In the village of Obcha, located in western Georgia, there’s seven acres of land where indigenous grapes grow without pesticides or fertilizers. The juice ferments inside traditional clay pots buried into the ground, called qvervi. Little is added over the next several months as the juice transforms into wine.
The result is Baia’s Wine – one of the most coveted labels coming out of Georgia today. It’s helmed by 25-year-old Baia Abuladze, a fourth-generation winemaker who grew up on the family farm, attended college in Tbilisi and started making her own wine just four years ago. She was named to Forbes’ 2019 30 Under 30 Europe list on Tuesday.
“I follow the old traditional methods and rules. They knew what to do and how important the land is,” says Abuladze, whose grandfather taught her to prune vines and pick grapes according to the moon cycle, a practice common among biodynamic winemakers today. “It’s really powerful to follow the moon. We do not have special equipment and other processes like stabilization by adding chemicals to fall back on.”
Abuladze sells four varieties that are all native to the region in Georgia, called Imereti, which is cooler and more humid than Georgia’s more well-traveled wine region, Kakheti. There’s two whites from tistska and tsolikouri grapes, as well as a red from otskhanuri sapere. But Abuladze is probably best-known for her krakhuna blend, which is macerated with the grape skins on for 15 days, giving the wine a deep orange hue.

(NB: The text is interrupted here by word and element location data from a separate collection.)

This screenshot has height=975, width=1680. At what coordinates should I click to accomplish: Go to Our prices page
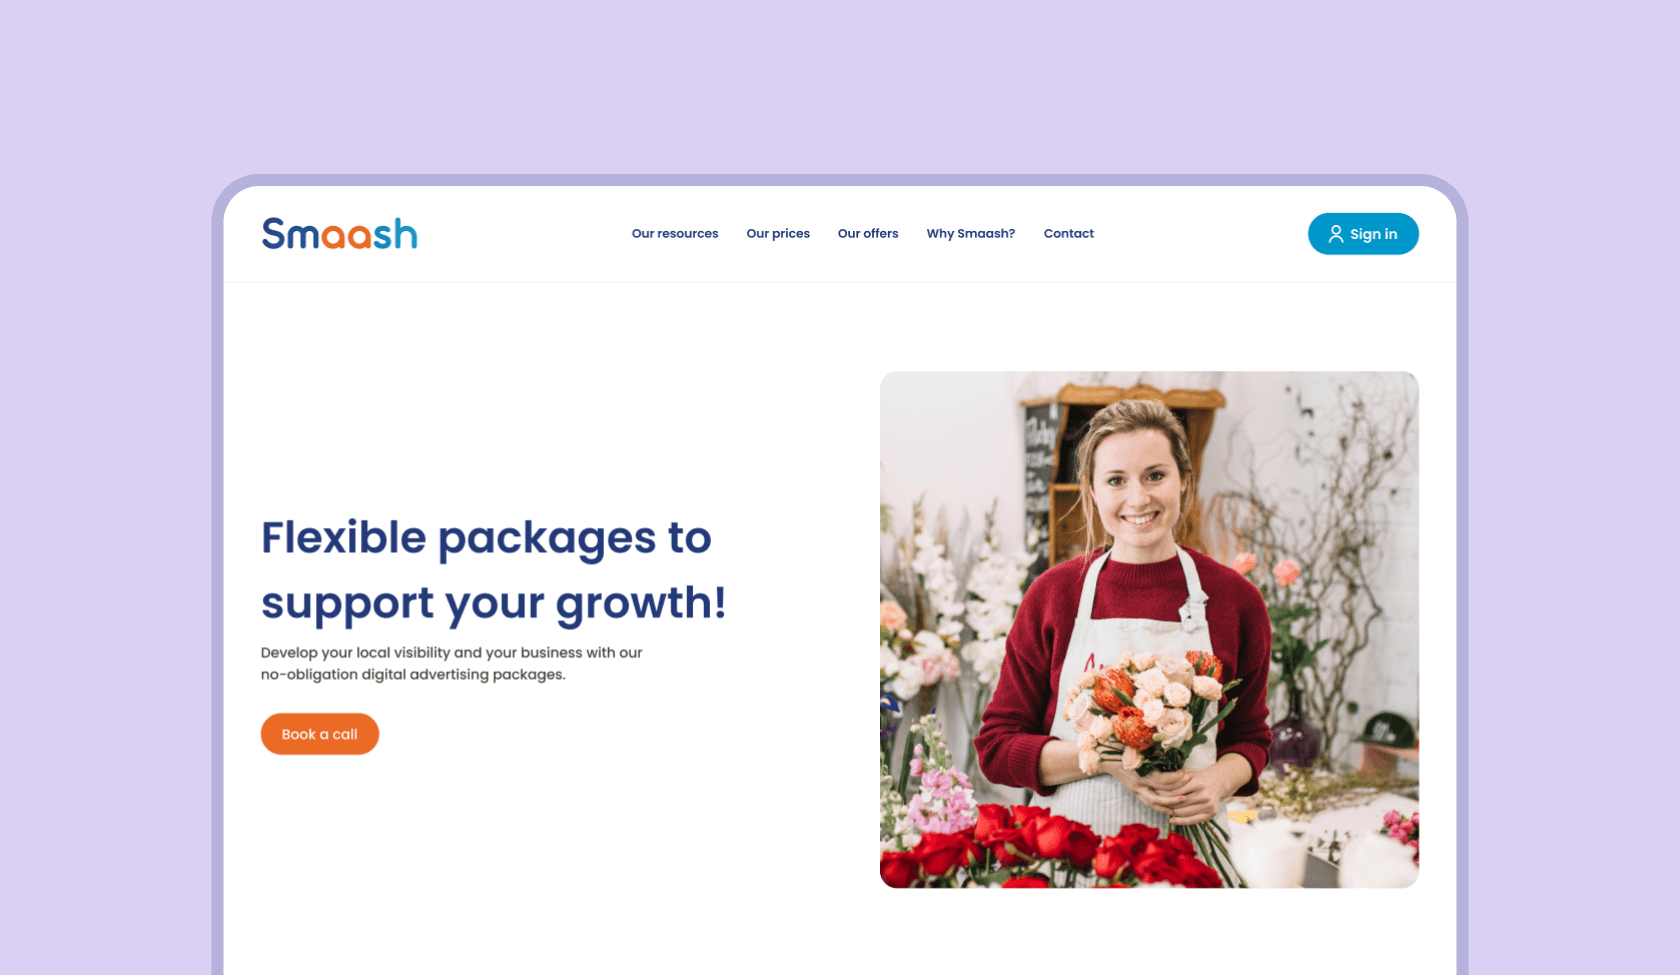778,234
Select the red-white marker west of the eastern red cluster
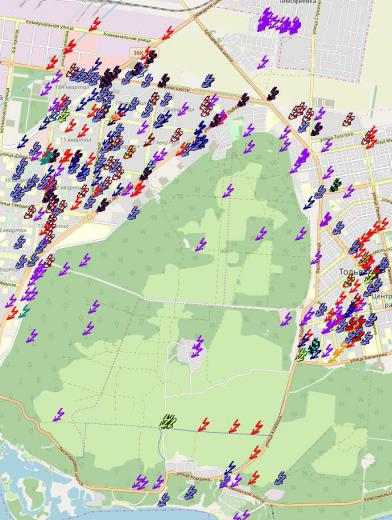The height and width of the screenshot is (520, 392). 348,119
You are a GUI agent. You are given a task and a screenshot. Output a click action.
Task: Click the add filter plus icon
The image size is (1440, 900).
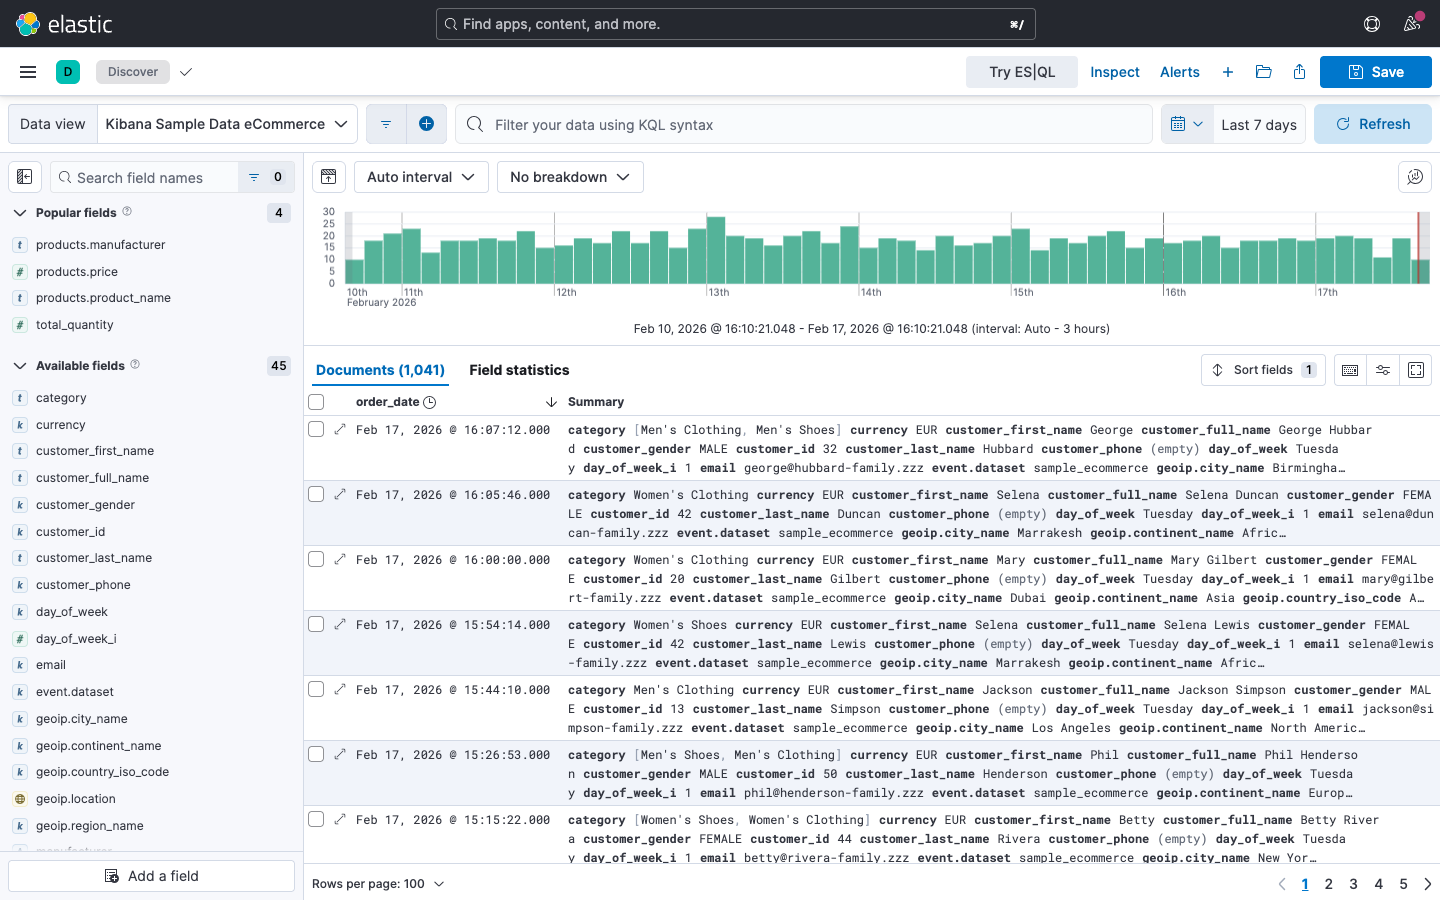click(426, 124)
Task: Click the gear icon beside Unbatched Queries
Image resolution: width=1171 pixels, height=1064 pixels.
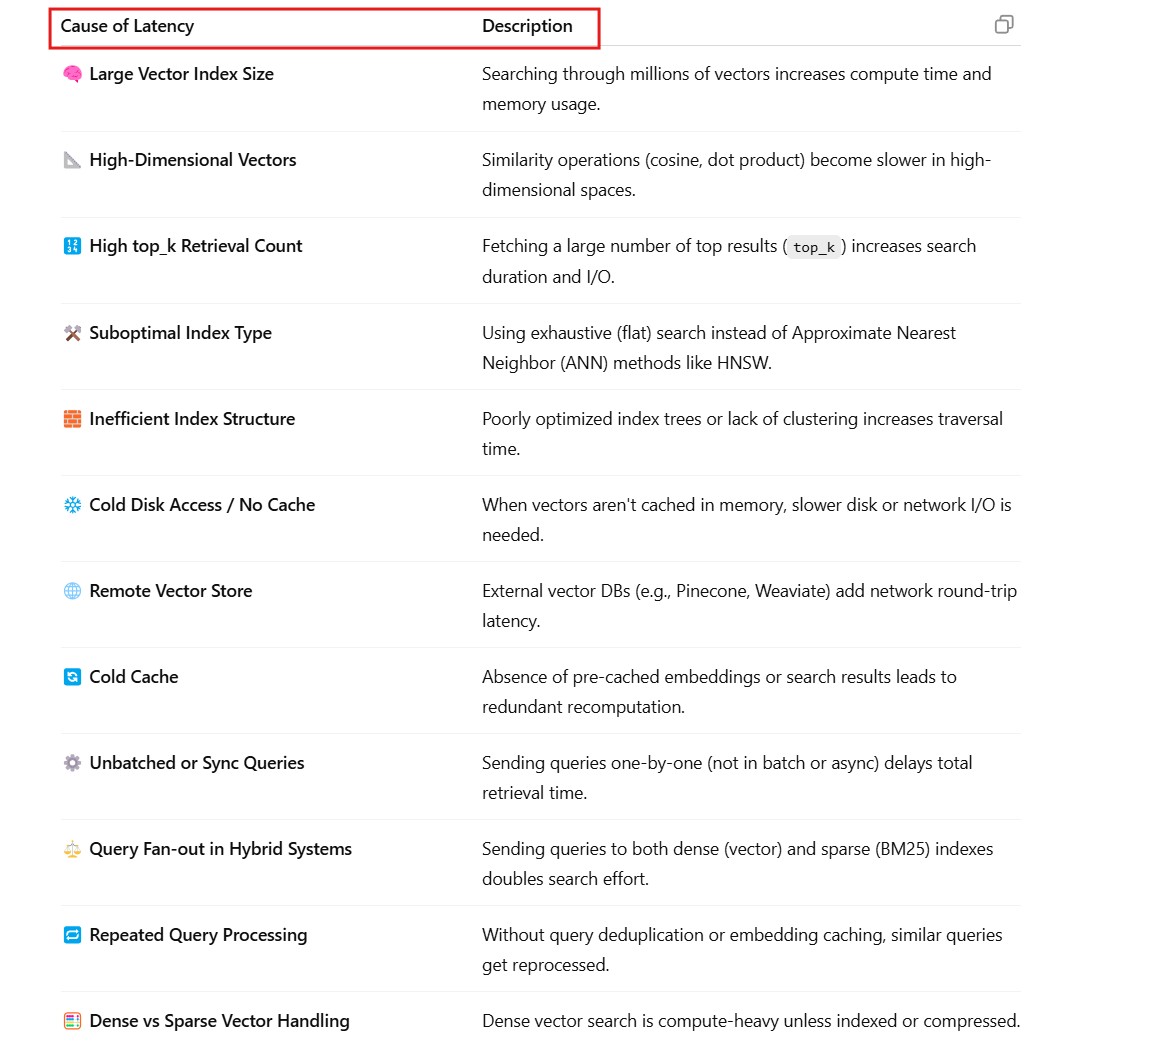Action: (72, 763)
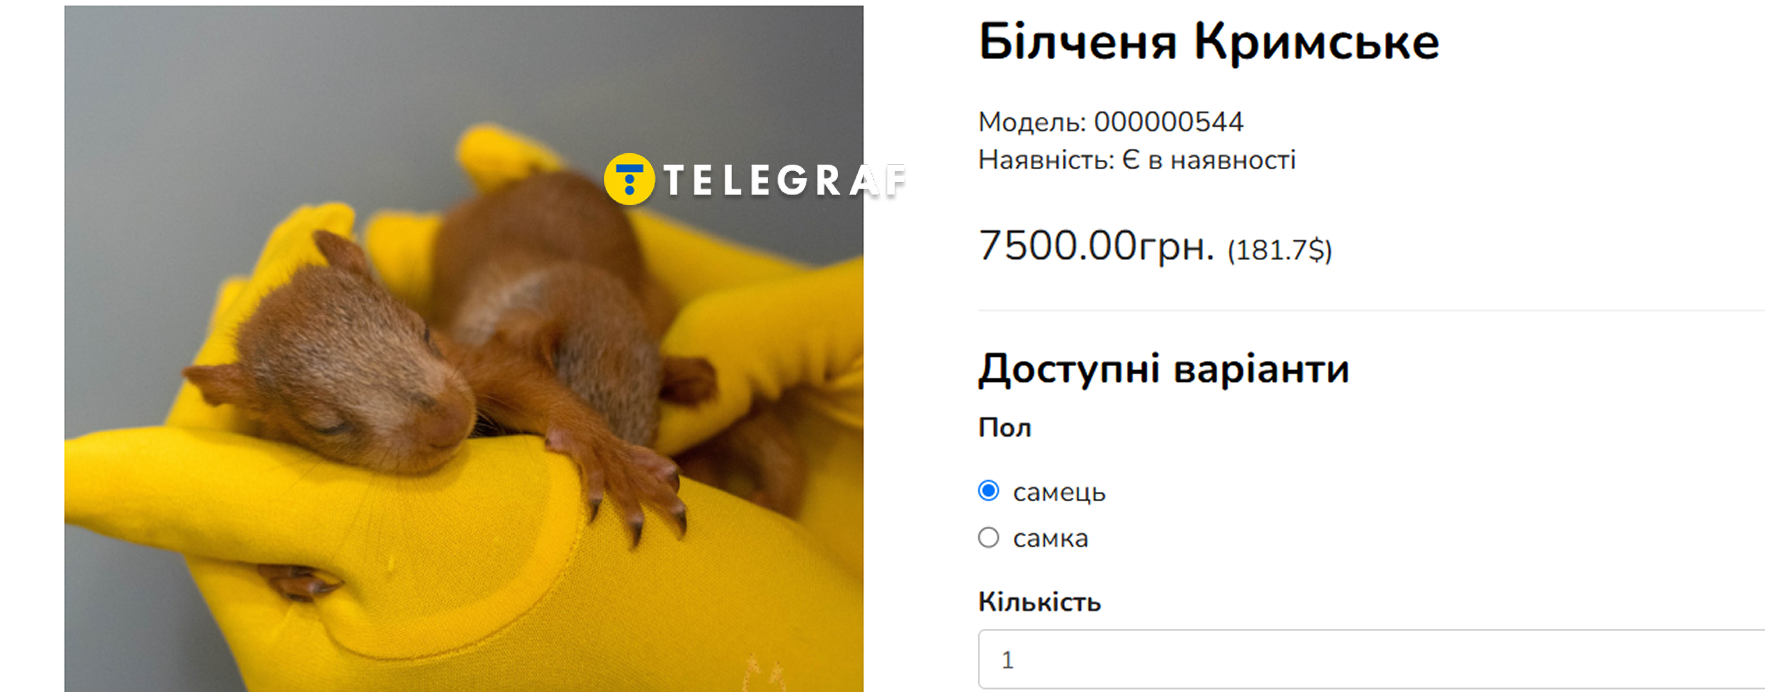Click the Доступні варіанти heading

(1163, 369)
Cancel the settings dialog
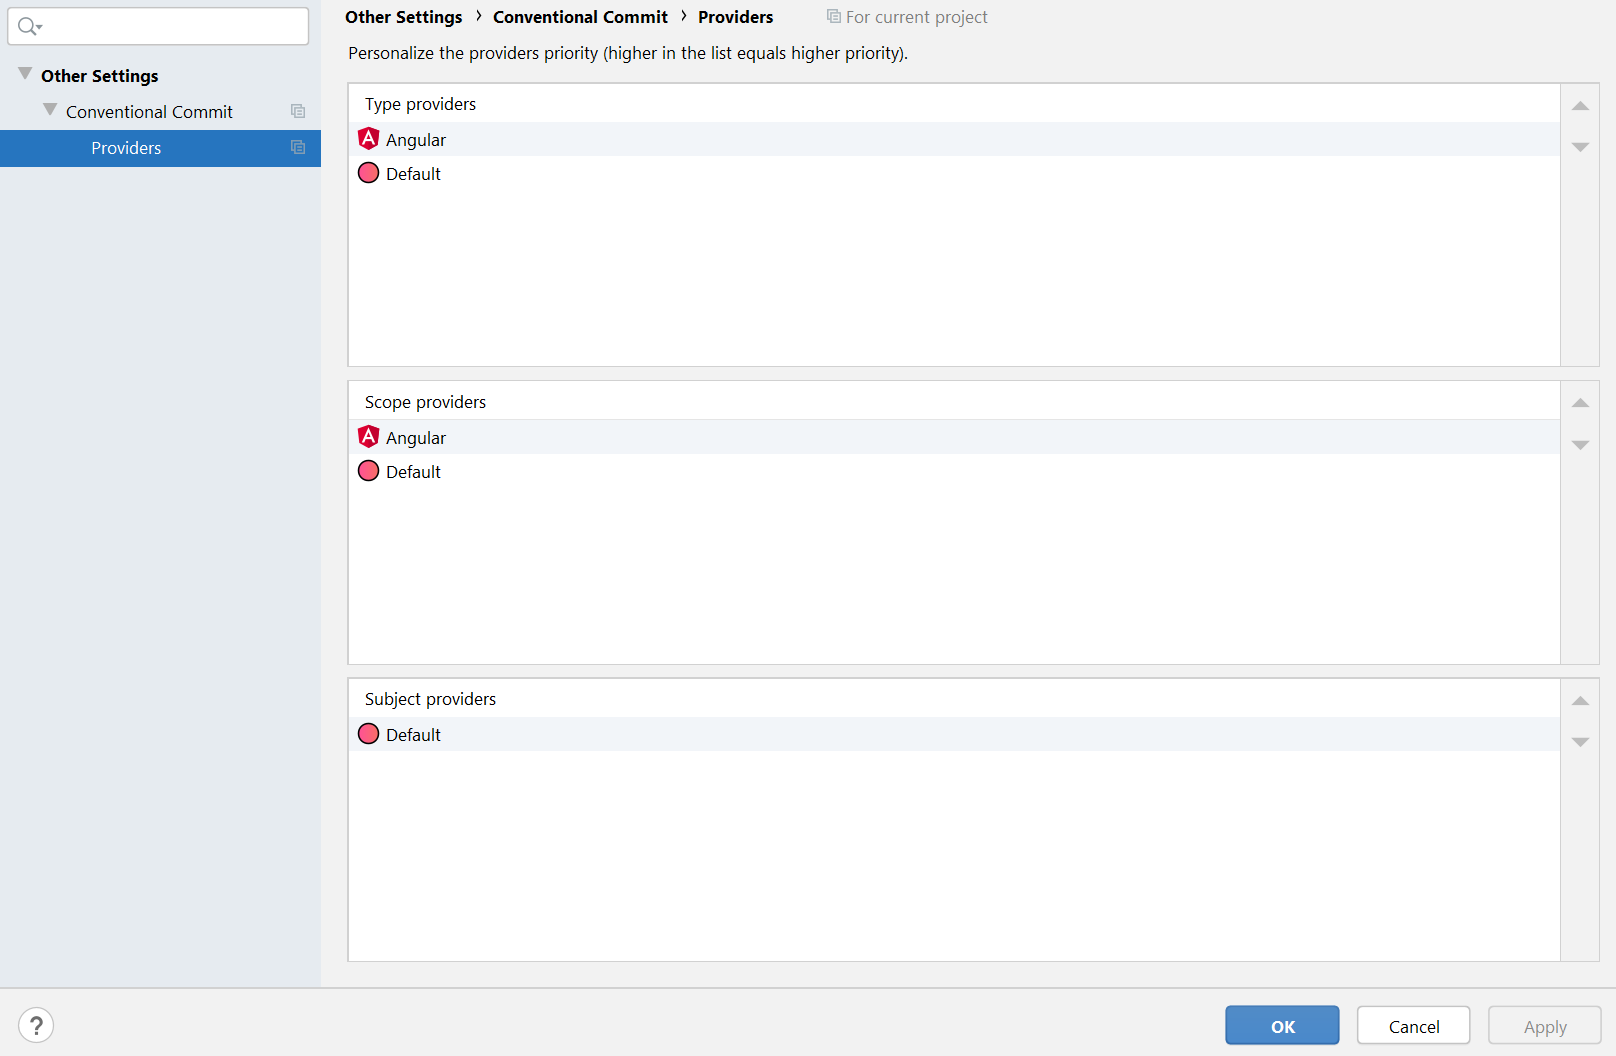 coord(1413,1026)
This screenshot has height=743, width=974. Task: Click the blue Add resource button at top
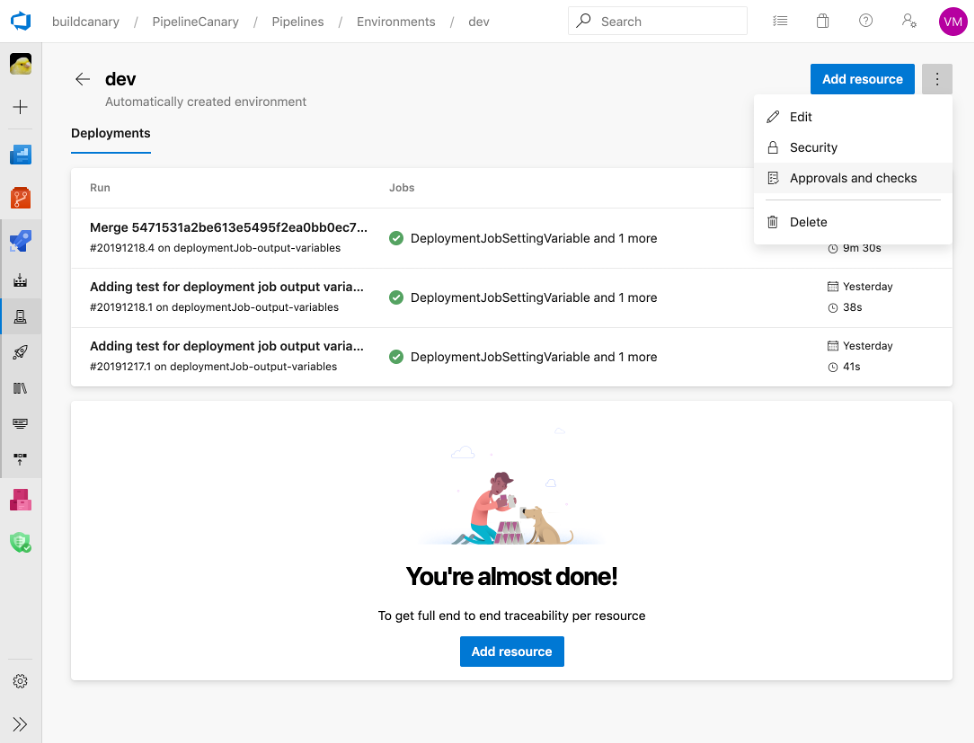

She produced just 7,500 bottles in 2018, and started exporting the bulk to the U.S. last February. Most ends up in D.C., where it is sold at some of the buzziest tables in the capital, from Maydan (Bon Appetit no. 2 Best New Restaurant in America 2018) and Himitsu (ranked no. 4 in D.C. by Washington Post critic Tom Sietsema). Himitsu cofounder and beverage director Carlie Steiner says the wine is “unlike anything I’ve ever had, flavor-profile wise.”
“Georgians have been making natural, biodynamic wine decades before it became a trend. Her wine is an exemplary wine that balances tradition with new-age approachability,” says Steiner, who herself is an alum of the Forbes 2018 30 Under 30 Food and Drink list. “Its bouquet bursts with thyme and soft herbs and it drinks with a savoriness and salinity perfect for the food at Himitsu. The wine is self-contained umami.”
Now the question is, can Abuladze keep up with increasing demand? Her family has been steadily adding to its organic farmland, and Abuladze says she soon hopes to purchase another 15 acres to scale up production further. She plans to expand to 9,000 bottles this year. No matter what scale, Abuladze says she will stay true to her roots: “When people live in the village, they sometimes think it’s not a fashionable life. We are the proudest people.”